Another study has highlighted the advantages of combining solar with agriculture. According to the paper, growing chiltepin pepper, jalapeno and cherry tomato in dryland areas of the U.S. under the shade of PV modules is not only possible, but can lead to a better harvest.
Researchers from the University of Arizona have claimed growing crops in the shade of solar panels can lead to two or three times more vegetable and fruit production than conventional agriculture.
In a study published in Nature, the group presented the results of a multi-year research project investigating how chiltepin pepper, jalapeno and cherry tomato plants grew in the shade of PV panels in a dryland location.
During the three-month summer growing season, the research team monitored microclimatic conditions such as light levels, air temperature and relative humidity, as well as PV panel temperature, soil moisture and irrigation water use, plant ecophysiological function and plant biomass production. The monitoring was carried out by sensors above the soil surface and at a depth of 5cm.
Shading is good
The scientists said their measurements showed how shading from the panels had a positive impact on air temperature, direct sunlight and atmospheric demand for water. “The shade provided by the PV panels resulted in cooler daytime temperatures and warmer nighttime temperatures than the traditional, open-sky planting system,” they wrote. “There was also a lower vapor pressure deficit in the agrivoltaics system, meaning there was more moisture in the air.”
The researchers claim the protection from sunlight and hot temperatures offered by solar panels enabled a better harvest for all three crops. “In fact, total chiltepin fruit production was three times greater under the PV panels in an agrivoltaic system, and tomato production was twice as great,” wrote the paper’s lead author, Greg Barron-Gafford.
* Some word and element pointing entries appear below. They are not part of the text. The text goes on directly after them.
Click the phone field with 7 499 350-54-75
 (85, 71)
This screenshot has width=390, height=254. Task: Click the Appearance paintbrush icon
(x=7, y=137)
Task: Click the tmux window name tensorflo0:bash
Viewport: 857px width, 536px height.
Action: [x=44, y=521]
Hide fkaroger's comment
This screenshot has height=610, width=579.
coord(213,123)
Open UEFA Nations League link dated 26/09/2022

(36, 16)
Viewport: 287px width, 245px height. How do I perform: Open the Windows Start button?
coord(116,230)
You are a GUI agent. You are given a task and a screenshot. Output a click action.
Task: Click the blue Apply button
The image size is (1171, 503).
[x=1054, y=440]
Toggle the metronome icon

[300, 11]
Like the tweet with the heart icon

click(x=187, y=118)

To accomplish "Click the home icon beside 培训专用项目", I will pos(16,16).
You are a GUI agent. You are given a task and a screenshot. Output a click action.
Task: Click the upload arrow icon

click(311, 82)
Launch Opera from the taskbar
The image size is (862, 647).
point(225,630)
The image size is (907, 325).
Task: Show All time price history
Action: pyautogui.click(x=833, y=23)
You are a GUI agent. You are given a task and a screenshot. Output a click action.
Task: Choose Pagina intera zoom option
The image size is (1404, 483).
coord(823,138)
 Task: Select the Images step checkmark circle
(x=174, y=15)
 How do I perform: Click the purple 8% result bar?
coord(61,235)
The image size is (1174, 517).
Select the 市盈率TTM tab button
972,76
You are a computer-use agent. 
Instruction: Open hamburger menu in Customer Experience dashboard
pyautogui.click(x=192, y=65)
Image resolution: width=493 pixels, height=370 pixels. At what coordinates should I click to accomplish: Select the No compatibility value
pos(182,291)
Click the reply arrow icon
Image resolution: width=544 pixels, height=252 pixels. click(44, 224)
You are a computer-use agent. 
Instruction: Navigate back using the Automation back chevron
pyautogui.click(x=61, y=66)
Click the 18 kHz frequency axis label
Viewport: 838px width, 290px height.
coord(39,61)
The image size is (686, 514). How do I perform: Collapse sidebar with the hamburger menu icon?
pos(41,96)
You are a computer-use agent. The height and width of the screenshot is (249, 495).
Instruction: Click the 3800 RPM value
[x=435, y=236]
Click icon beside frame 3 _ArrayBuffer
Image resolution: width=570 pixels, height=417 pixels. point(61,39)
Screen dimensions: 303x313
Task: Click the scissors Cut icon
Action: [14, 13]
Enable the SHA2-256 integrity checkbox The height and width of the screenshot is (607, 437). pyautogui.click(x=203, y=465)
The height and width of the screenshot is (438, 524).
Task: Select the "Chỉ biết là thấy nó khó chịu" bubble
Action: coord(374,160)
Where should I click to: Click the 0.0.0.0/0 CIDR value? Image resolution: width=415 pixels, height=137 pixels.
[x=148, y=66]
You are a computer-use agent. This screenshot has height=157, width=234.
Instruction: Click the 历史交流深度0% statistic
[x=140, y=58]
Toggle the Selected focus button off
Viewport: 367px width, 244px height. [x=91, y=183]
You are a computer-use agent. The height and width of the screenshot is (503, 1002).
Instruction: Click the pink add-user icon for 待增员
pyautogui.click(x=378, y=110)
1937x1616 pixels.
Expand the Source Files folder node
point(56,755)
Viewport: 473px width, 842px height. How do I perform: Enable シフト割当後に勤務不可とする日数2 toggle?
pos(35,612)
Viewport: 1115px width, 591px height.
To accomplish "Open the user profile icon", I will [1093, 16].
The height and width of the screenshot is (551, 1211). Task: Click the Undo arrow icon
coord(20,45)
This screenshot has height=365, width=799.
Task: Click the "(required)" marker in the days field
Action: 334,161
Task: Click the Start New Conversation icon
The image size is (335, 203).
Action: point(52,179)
As for jalapenos, the researchers said yield was similar to that seen from conventional techniques but was achieved with 65% less transpirational water loss. “We found that each irrigation event can support crop growth for days, not just hours as in current agriculture practices,” Barron-Gafford added.
It’s not all about crops
Previous studies have spelled out the benefits of ‘agrivoltaics’ for solar panel performance and the University of Arizona researchers observed the cultivation of crops under PV created temperature conditions ideal for avoiding overheating, as the crops underneath emitted water through transpiration.
“All told, that is a win-win-win in terms of bettering how we grow our food, utilize our precious water resources and produce renewable energy,” Barron-Gafford said.
The scientists, who say research is needed on other crops, are cooperating with the U.S. Department of Energy’s National Renewable Energy Laboratory to understand how the results of their study can be applied in other regions and how regional policies can help such projects.
Land scarcity solution
In Europe, Swedish energy company Vattenfall has announced it intends to test agrivoltaics in the Netherlands, where there has been opposition to large scale solar over fears about the loss of agricultural land.
“We regularly hear from farmers, politicians and environmental organizations that it is a shame to use agricultural land for solar parks,” said Margit Deimel, director for large scale solar at Vattenfall’s solar and batteries business. “By investigating whether we can also combine solar parks with agriculture we want to increase the acceptance of our solar parks in the area.”
Deimel added, Vattenfall wants to work at different locations to discover an optimal design and operating model for agrivoltaic parks. The energy company said it would not consider crops that grow too tall, such as corn, asparagus or bamboo. “Think, for example, of cabbages, onions, potatoes, carrots or soft fruit,” Deimel added.